• **About this exercise**
From the line containing "Open the Fichier menu" through the final line of the records, reproduce every line exactly.

[Collected data entries]
★ ★ ★ ★ ★
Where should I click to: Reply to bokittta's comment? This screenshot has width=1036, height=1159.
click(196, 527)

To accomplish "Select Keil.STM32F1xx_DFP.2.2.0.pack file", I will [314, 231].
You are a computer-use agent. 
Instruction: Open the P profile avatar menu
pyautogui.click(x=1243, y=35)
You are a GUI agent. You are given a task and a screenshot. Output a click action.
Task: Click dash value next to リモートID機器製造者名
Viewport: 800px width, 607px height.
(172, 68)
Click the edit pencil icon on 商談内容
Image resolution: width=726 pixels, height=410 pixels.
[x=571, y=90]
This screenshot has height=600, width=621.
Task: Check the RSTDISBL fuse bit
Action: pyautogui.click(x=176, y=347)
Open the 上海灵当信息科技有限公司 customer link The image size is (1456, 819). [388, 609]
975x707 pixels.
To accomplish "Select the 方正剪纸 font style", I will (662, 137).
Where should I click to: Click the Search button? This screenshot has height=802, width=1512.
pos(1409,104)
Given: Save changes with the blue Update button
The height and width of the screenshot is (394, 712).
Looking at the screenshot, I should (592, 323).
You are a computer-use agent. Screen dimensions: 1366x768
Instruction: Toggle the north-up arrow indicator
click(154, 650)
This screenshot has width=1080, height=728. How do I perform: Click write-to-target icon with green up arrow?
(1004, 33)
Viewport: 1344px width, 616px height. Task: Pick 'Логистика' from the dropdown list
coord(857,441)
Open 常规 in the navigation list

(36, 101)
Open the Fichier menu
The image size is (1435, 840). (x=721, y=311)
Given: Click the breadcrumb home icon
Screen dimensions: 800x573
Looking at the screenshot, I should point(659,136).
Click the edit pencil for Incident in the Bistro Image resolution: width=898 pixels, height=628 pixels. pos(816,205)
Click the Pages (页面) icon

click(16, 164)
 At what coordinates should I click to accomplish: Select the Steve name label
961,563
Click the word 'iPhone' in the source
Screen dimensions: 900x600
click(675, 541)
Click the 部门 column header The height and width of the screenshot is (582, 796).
★ ★ ★ ★ ★
• **Result for this exercise**
Open the Fichier menu
The image size is (1435, 840). (x=721, y=311)
Given: Click the breadcrumb home icon
Screen dimensions: 800x573
Looking at the screenshot, I should point(659,136).
Click the edit pencil for Incident in the Bistro Image resolution: width=898 pixels, height=628 pixels. pos(816,205)
Click the Pages (页面) icon

click(16, 164)
 At what coordinates should I click to accomplish: Select the Steve name label
961,563
Click the word 'iPhone' in the source
Screen dimensions: 900x600
click(675, 541)
Click the 部门 column header The height and width of the screenshot is (582, 796).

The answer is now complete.